Throughout my life when the going gets rough and I don't feel well, I 
go to India.  I spent my childhood in Delhi and even when living in New 
York I would go almost every year as most of my family and sister 
reside there.  As I have gotten older I have gone less and my life 
feels more incomplete for it.  India is a world unto itself, cliche but 
true.  If it was the world, it'd be enough for me.  They say it takes 
lifetimes to know India and I believe it.  The diversity, the colors, 
the tragedy, a day there shows you the complete spectrum of 
possibilities, of being.  Rich or poor, happy or sad, one everyday is 
reminded and connected to the sufferings of others.  There is no hiding 
from it, there is no hiding in general as privacy is a strange concept, 
something my Western counterpart has a tough time coming to grips with. 
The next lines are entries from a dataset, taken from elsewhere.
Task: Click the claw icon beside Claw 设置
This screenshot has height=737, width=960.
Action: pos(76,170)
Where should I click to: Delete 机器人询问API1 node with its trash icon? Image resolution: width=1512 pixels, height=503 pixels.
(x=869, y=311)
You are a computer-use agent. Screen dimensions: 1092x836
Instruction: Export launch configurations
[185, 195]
  As a child in India or as an Indian child anywhere we become 
accustomed to noise and developing an ability to sleep anywhere under 
any circumstances.  In loud raucous temples, where all - night rituals 
are held it is not uncommon to see children sprawled out asleep as the 
religious beat goes on and on.
One is forever surrounded by people and it is disturbing though you 
feel alive, constantly.  They say a great friend is one who feels 
comfortable enough to impose himself on you.  That is what a friend is, 
isn't it?  Someone who doesn't hesitate to impose himself on you.  I 
like that and India is like that in a seductive way.  Not only imposing 
but offending, abusing, pushing, pulling, making you sweat and scream.  
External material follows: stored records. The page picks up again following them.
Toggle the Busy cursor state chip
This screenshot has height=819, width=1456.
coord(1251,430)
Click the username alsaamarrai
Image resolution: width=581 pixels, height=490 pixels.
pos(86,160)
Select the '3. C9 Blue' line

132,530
And every other calm place puts me at unease.  Thats why I prefer 
southern Italy to the north.  I can't deal with order and calm.
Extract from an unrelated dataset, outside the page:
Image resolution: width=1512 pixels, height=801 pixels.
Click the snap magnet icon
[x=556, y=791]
Being in the place I am from puts my soul at ease even though it 
happens to be an insufferable chaos.  I feel rejuvenated by the 
remembrance of my childhood in Delhi.  They are my most vivid memories. 
  I remember particularly the monsoon seasons.  I have been attracted to 
rain as far back as I can remember.  Of all the weather conditions, the 
drama of rain, thunder and lightening has been closest to expressing 
how I feel inside.  A torment that gives rise to flowers, that makes 
the grass and trees grow, that washes away with a power to purify as 
well as destroy.
The smell of the earth, where all senses intermingle.  That is what I 
long for, that is all I need.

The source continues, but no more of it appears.